Set Theory begins with a fundamental binary relation between and object $o$ and a set $A$. If $o$ is a member of $A$, write $o \in A $.
I thought that a binary relation is a collection of ordered pairs of elements of $A$.
Why is relating one element of a set to the set a binary relation?
Thanks.
I thought that a binary relation is a collection of ordered pairs of elements of A.
Well, no: strictly speaking, "is" is the wrong word here. A binary relation is not a set of ordered pairs -- rather, in the context of set theory, (some) relations are implemented or modelled by sets. As the more careful authors say clearly.
For the record, here are three pretty familiar (or ought-to-be familiar) reasons for not actually identifying binary relations with sets of ordered pairs.
Note first that some binary relations are "too big" to have corresponding sets as graphs. For an obvious but pertinent example, take the relation of set membership itself.

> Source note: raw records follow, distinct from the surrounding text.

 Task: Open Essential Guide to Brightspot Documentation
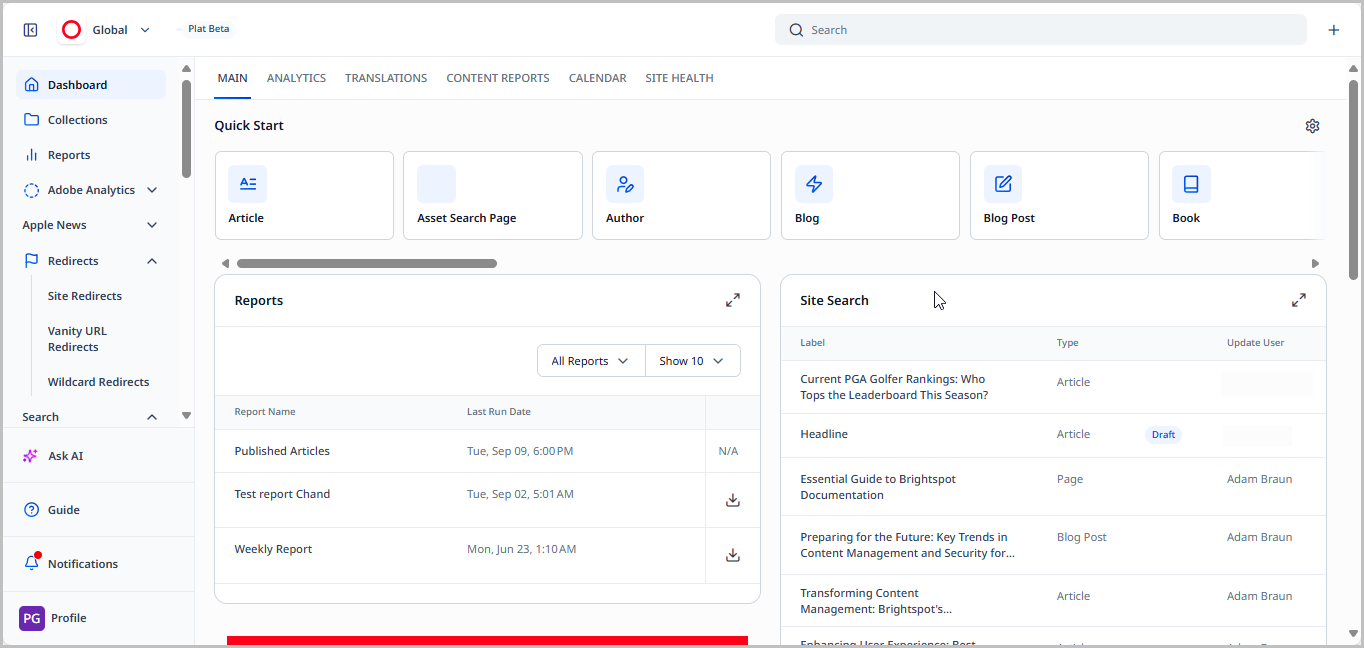coord(877,487)
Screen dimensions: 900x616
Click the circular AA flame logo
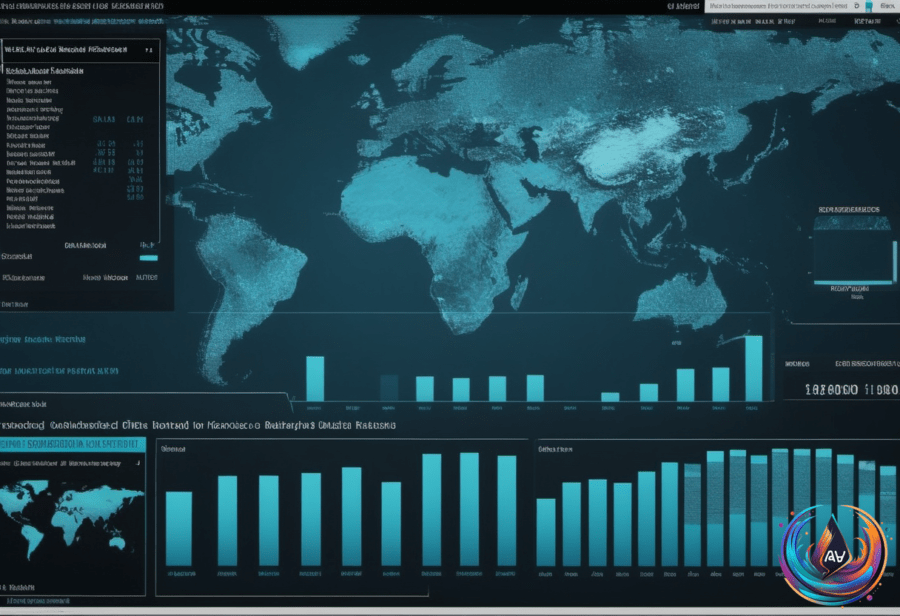(832, 554)
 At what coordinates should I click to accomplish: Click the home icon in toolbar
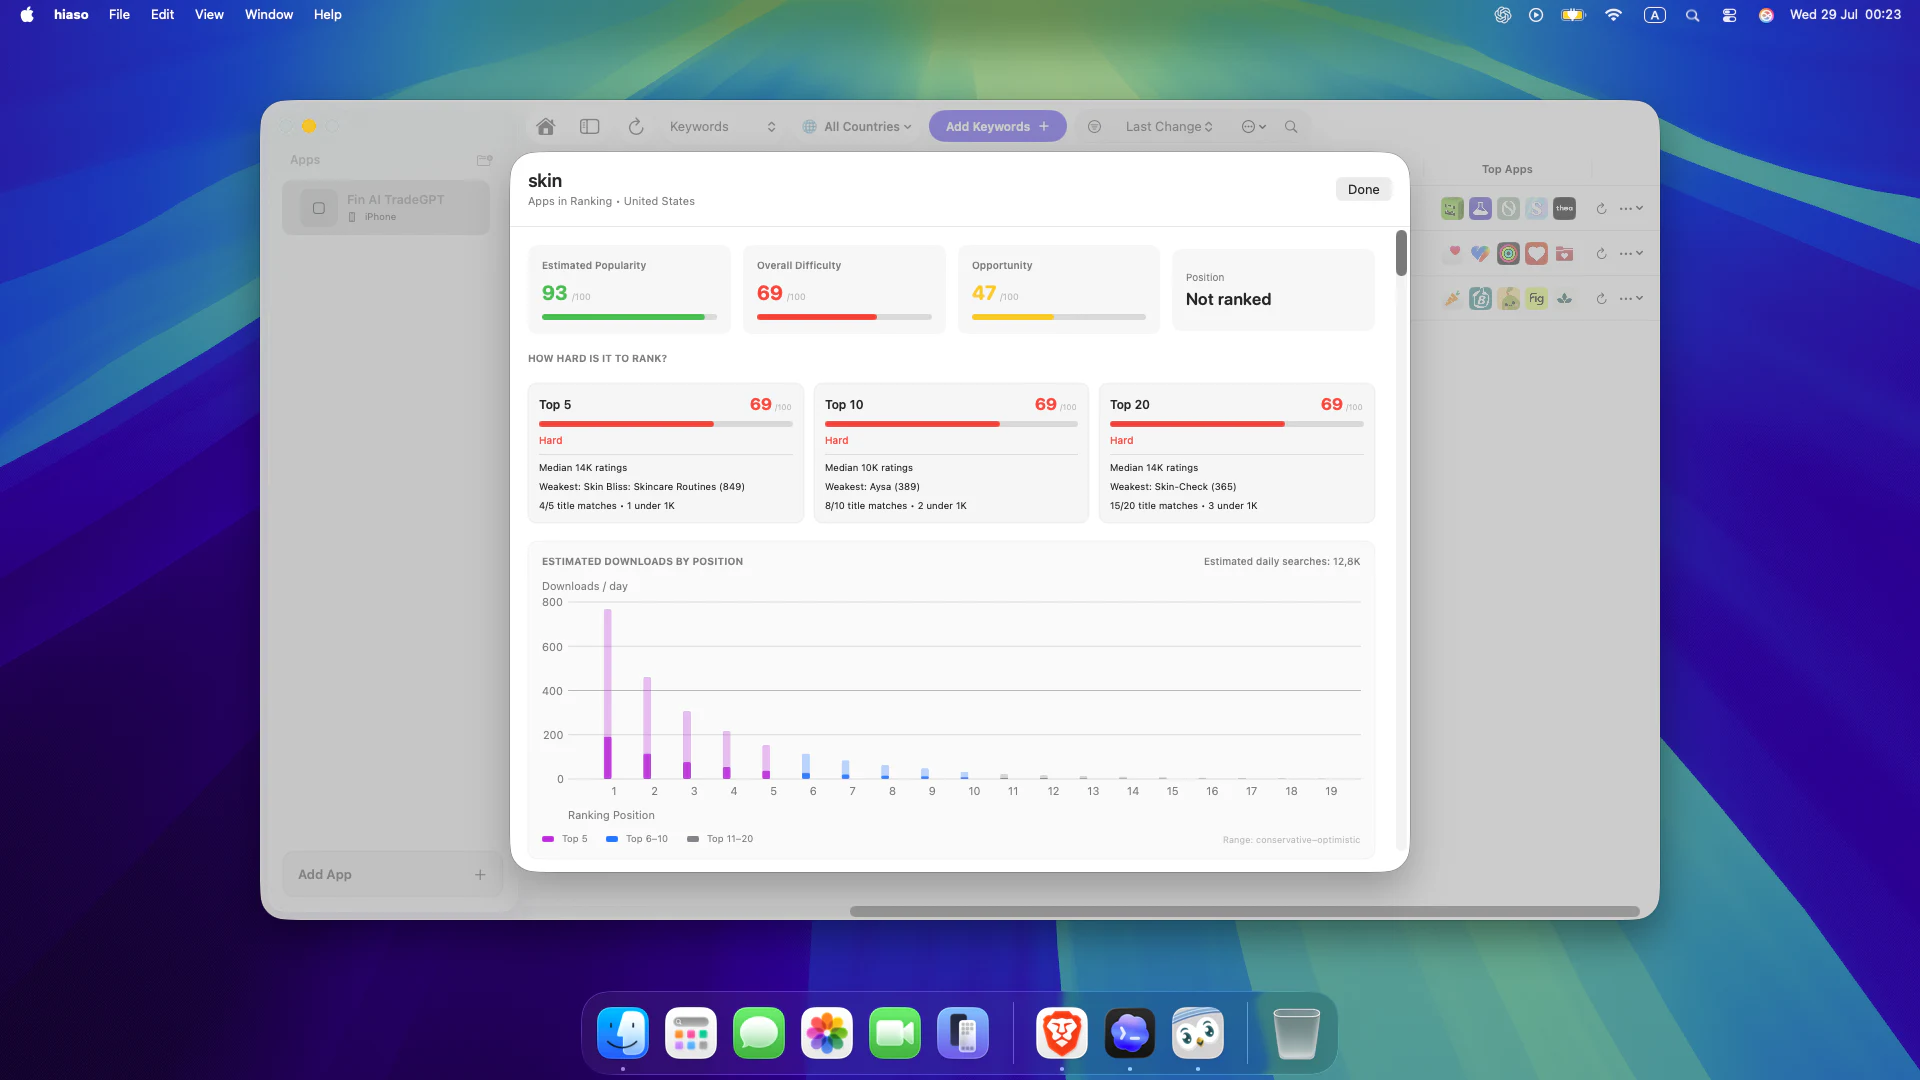point(545,127)

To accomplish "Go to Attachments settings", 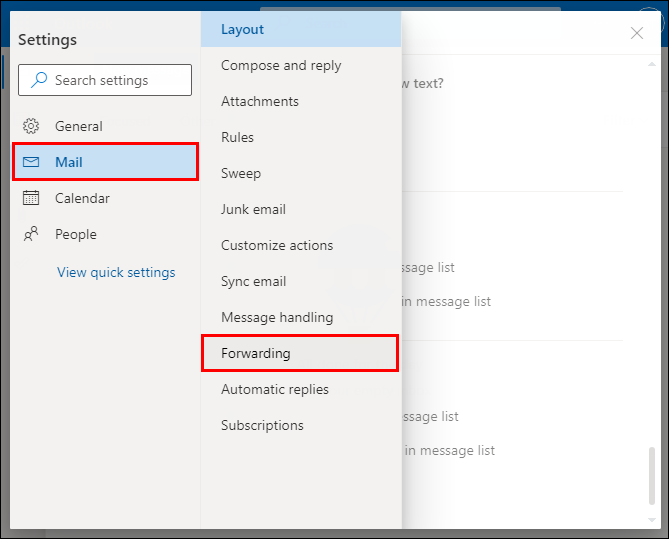I will 260,101.
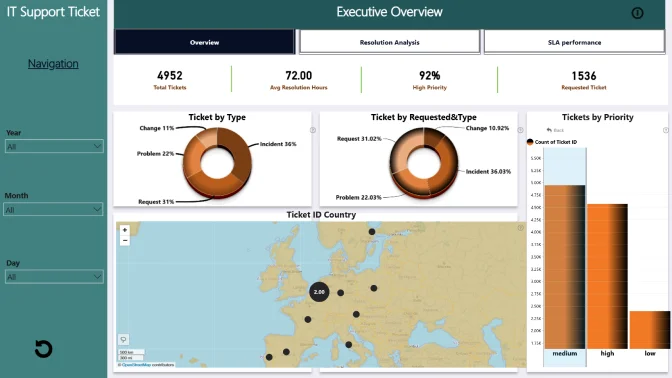Open help icon beside Ticket by Requested&Type
Viewport: 672px width, 378px height.
520,130
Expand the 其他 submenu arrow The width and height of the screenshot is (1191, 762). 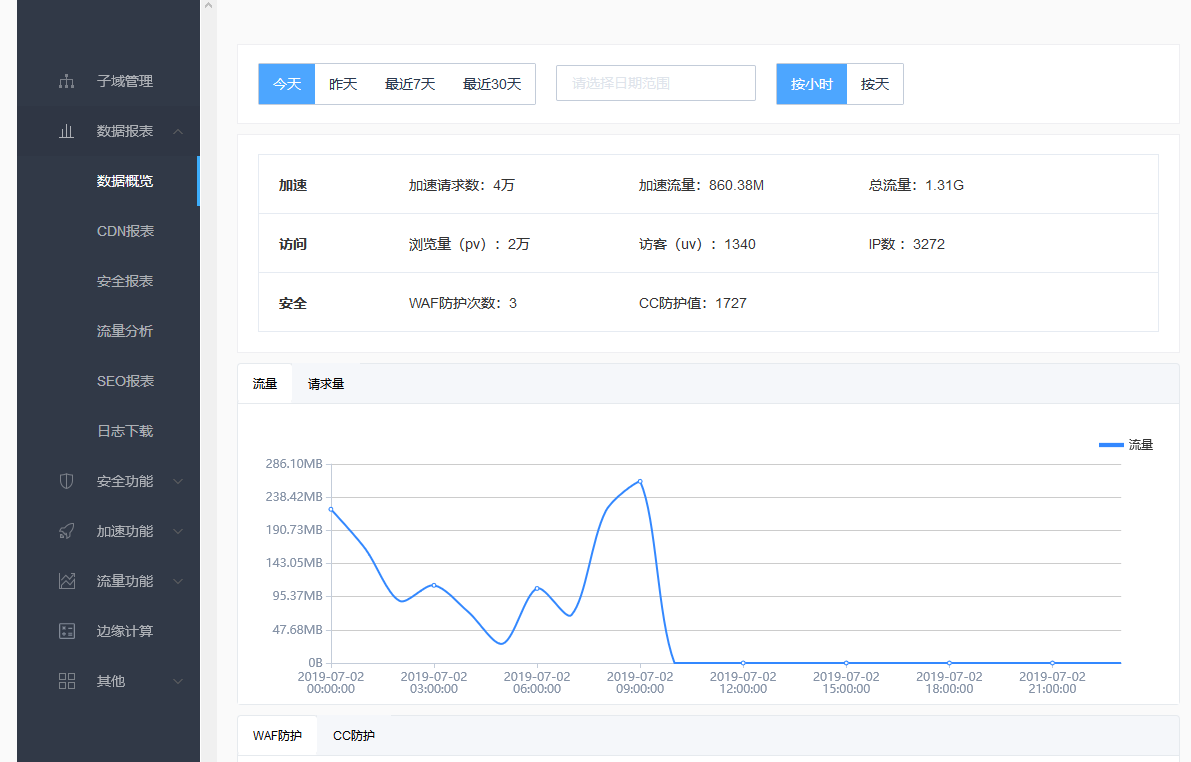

The ordered pairs $(x, y)$ where $x \in y$ are too many to form a set on standard set theories. If a relation it too big to have a corresponding set as its graph, it can't be that set. So it is immediate that not all relations are sets.
Can we at least identify "small" relations with sets? Well, it might be conventional to model a binary function $R$ as corresponding to [say] the ordered pairs $(x, y)$ such that $Rxy$, and then treat the ordered pairs by the Weiner-Kuratowski construction. But note that at both steps we are making arbitrary choices from a range of possibilities. By making compensating adjustments in the modelling scheme, you could use the set of ordered pairs $(y, x)$ or the ordered pairs $((x, \emptyset),(y, \{\emptyset\}))$, etc.: and similarly, you could choose a different set-theoretic representation of ordered pairs. Since the association of the binary relation with a set involves arbitrary choices, there isn't a unique right way of doing it. None, then, can be reasonably said to reveal what the relation really is. We are, to repeat, in the business of modelling or implementing or representing (relative to some chosen scheme of representation).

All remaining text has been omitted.